Different Circumstances, Different Explanations

Learn to adjust conversations with children according to the circumstances of their loved one's death.

Sometimes a long illness might give families time to confront the possibility of death. Other times, the death of a loved one comes suddenly, as in the case of an accident or suicide. You’ll want to approach the situation differently depending on the circumstances.

If a loved one dies after a long illness…

It still may not be possible to prepare fully for their death; many overwhelming and conflicting emotions come up. After a loved one dies, kids and adults may feel that some things have become easier. It’s even common for children to feel excited about doing things they couldn’t do during a parent’s illness. Reassure kids that all of their feelings are okay.

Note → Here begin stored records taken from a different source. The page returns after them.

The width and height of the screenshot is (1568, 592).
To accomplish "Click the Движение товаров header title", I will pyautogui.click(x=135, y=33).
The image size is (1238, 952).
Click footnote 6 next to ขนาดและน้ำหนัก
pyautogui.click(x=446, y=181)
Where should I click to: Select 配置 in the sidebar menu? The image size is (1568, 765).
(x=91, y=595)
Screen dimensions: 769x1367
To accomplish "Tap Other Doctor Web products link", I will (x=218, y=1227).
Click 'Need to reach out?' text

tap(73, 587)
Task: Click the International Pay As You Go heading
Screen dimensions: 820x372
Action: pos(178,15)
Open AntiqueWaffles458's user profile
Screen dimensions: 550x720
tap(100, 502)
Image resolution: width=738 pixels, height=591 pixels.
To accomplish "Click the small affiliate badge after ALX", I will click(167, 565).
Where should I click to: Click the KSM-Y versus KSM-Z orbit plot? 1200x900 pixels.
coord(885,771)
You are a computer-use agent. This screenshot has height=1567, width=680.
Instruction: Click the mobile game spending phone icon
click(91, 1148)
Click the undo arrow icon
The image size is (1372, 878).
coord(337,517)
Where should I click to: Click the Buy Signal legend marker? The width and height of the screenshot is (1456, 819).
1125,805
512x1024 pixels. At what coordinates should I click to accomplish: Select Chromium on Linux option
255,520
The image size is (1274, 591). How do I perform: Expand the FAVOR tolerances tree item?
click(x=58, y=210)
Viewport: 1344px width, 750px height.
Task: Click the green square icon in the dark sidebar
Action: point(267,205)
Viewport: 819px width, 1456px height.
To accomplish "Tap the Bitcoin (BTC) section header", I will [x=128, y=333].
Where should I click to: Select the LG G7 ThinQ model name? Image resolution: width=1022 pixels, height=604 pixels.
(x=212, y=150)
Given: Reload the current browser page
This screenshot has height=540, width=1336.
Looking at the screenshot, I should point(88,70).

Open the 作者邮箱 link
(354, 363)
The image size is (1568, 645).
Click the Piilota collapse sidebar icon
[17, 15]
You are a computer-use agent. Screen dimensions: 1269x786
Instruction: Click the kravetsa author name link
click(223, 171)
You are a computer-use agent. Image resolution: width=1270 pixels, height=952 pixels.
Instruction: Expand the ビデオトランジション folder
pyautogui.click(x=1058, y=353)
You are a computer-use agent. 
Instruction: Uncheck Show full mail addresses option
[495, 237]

If a loved one’s death is sudden…

It’s not unusual for children to develop fears about their personal safety or about the death of the surviving parent. You can help them address these fears so they can move forward.

In the case of suicide…

It’s important to stress that the person who died had an illness. You might say, for instance, “Your daddy’s brain wasn’t healthy and that made him feel so sad and confused that he did something that caused him to die. This is the kind of sickness that you can’t catch like a cold.” Try to focus on the positive memories, instead of how he or she died. Empower children by helping them decide how much information they want to share with other people, and with whom.

If you’re worried about children’s behavior, reach out for professional help, especially if you fear children will do harm to themselves or others.